What’s Left of Right?

Karen’s Note: The following is a post from a veteran-turned-pastor friend. Many of you regular readers are already familiar with Roger.  Please feel free to share your thoughts with him. I know he’d like to engage with you on these matters. Roger lives and serves in Portland.

 Left-Right

On the Good News of Jesus from Matthew 5:21-37, Deut. 30:15-20,  Psalm 119:1-8,  1 Cor. 3:1-9

–by Pastor Roger Fuchs

 

Author’s note:  The terms “left” and “right” in this piece should not be taken as synonyms for liberal and conservative terms of politics.  Understand them as they are developed in the text.  As we are biased to right-handedness, so we are biased to believe in the rightness of our own ideas, sometimes to great harm.  My friend Karen has a term for this, the religion of “certainosity”.  There is a bit of it about these days… 

 

I wasn’t always left handed.  My Mom put the spoon in my right hand when I was a toddler.  Why the right hand?  That’s the right thing to do, right?

Things changed abruptly in 1949 when I pushed a chair up to the kitchen range and badly burned my right hand.  Bandages in those days were made of strips torn from worn out long underwear slathered with yellow Rawleigh antiseptic salve from the big can.  My right hand was bandaged for several weeks.  I learned to eat with my left hand. When the bandages came off, I refused to switch back.

I still recall looks of disapproval from uncles and aunts and cousins when we gathered at Christmas and family reunions.  They thought it rather odd, a dereliction of duty, that my family or my first-grade teacher did not “correct” me when I started school.  Why?  Because being left-handed just isn’t right.  Right?

The bias is ancient and deep.  Perhaps because ancient people cleansed their bodily functions using the left hand it became ritually unclean for life.  The right hand is reserved for the noble functions of eating, greeting and honor.  In the Apostles’ Creed and in liturgy, we proclaim that Jesus is Lord and is “seated at the right hand of the Father.”  In multiple languages, the adjective right is synonymous with the words correct, true, honest, moral and ethical.  Right is the opposite of wrong.  Right is the antithesis of left.

Shields and coats of arms of heraldry have an elaborate symbolic history.  The right side of the shield is the good omen side, the good fortune side.  The right side is the dexter side, the side of agility, capability; yes, dexterity.  The correct term for the left side of the shield?  Sinister.  The left side is the ominous, unlucky side, the side associated with disastrous developments. I confess.  I write with my “sinister” hand today.

In 1969, I took the oath of enlistment.  Several times over the years I have given sworn testimony in depositions and in court.  Always, I was asked to raise my right hand.  Never the left.  Never.

Except in special circumstances, my Lutheran denomination does not do thematic “sermon series” preaching.  Instead, we follow a traditional body of biblical texts (Old Testament, a Psalm, New Testament Epistle, and Gospel) that repeat every three years.

Year A generally follows Matthew’s gospel; Year B, Mark; Year C, Luke.  In any year, we couldn’t do Christmas without Luke.  Lent and Easter would be much shallower without generous helpings of John.  From Advent through Christ the King Sunday in November, we tell the story of Jesus through the seasons.  Always, the story of Jesus.

Stored data entries
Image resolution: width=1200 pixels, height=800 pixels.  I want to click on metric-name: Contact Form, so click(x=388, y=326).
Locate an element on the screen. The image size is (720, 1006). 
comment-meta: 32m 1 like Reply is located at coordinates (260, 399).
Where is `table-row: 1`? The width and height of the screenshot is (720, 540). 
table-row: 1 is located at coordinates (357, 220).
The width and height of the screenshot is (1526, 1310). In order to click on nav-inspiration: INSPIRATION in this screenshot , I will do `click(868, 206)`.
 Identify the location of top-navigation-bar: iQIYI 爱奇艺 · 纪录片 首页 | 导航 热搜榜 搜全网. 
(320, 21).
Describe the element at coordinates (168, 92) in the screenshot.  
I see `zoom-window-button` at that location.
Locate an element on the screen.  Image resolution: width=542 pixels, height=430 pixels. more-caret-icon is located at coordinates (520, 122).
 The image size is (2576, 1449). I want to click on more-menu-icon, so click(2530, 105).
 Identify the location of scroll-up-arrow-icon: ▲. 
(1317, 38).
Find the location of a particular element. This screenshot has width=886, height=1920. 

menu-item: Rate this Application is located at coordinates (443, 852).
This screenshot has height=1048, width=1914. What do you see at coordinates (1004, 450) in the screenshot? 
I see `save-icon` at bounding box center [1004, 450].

_WRITTEN TASK 1_. In the post on left-handedness, what year did the author burn his right hand?
_WRITTEN TASK 2_. Carry the post on left-handedness and the lectionary forward from its last sentence.

_YOUR RESPONSE 1_. 1949

_YOUR RESPONSE 2_.
It might seem obsolete in today’s fast-paced, changing world to follow such an ancient rhythm.  Hot topics and burning agendas demand that the preacher preach on them now.  Sometimes that works.  Sometimes, it can end up being just the preacher’s own “stuff”.  Nothing calls for a higher level of caution and self-criticism than preaching.

More often than not as I have faced the challenge of bringing a prophetic word in the light of grace, I have found the ancient pattern of pre-selected texts to be eerily prescient and pertinent.  I’m forced to wrestle with and listen to texts I would never have chosen.  Not surprisingly, honest submission works.   “Divinely inspired” takes on new meaning.  How could God have known we needed this?  Huh?  How could God not?

2017 has seven Sundays of Epiphany.  On the four just before Lent, we dabble in Jesus’ Sermon on the Mount from Matthew 5.  This highly compressed collection of Jesus’ sayings spans three chapters.  Four weeks seem an injustice.  We need six months!  Jesus doesn’t trash Moses.  He deepens Moses by orders of magnitude.

In last week’s text of Matthew 5:21-37, verses 29 and 30 stand out from all the rest.  Here they are, all by themselves:

29 If your right eye causes you to sin, tear it out and throw it away; it is better for you to lose one of your members than for your whole body to be thrown into hell. 30 And if your right hand causes you to sin, cut it off and throw it away; it is better for you to lose one of your members than for your whole body to go into hell.

Ouch!  Debating whether to go literal on self-mutilation here might cause us to completely miss Jesus’ point.  I suggest we take him even more seriously than literally.

Notice that Jesus doesn’t say, “Grab the ice pick or the axe if your left eye or your left hand leads you into sexual immorality, sexual abuse, rape, anything that violates the integrity of another human being or living thing.”

He says, “If your right eye or your right hand does that, amputate!”   Beware, folks!  It may be precisely our good side, our right side—yes, our holy side and our religious side–that can be filled with blind spots, with rationalization of lusts and greeds and self-deceptions, with the ghastliest crimes against humanity in history, with the destruction of creation itself.  Our good right hands and eyes…  Yes, they can!

History is humbling. Hitler was sure he was right.  The Catholic and protestant Christians who fought each other from 1618 to 1648 and took over eight million lives were probably dead sure they were right.  So right they worshiped war for 30 years!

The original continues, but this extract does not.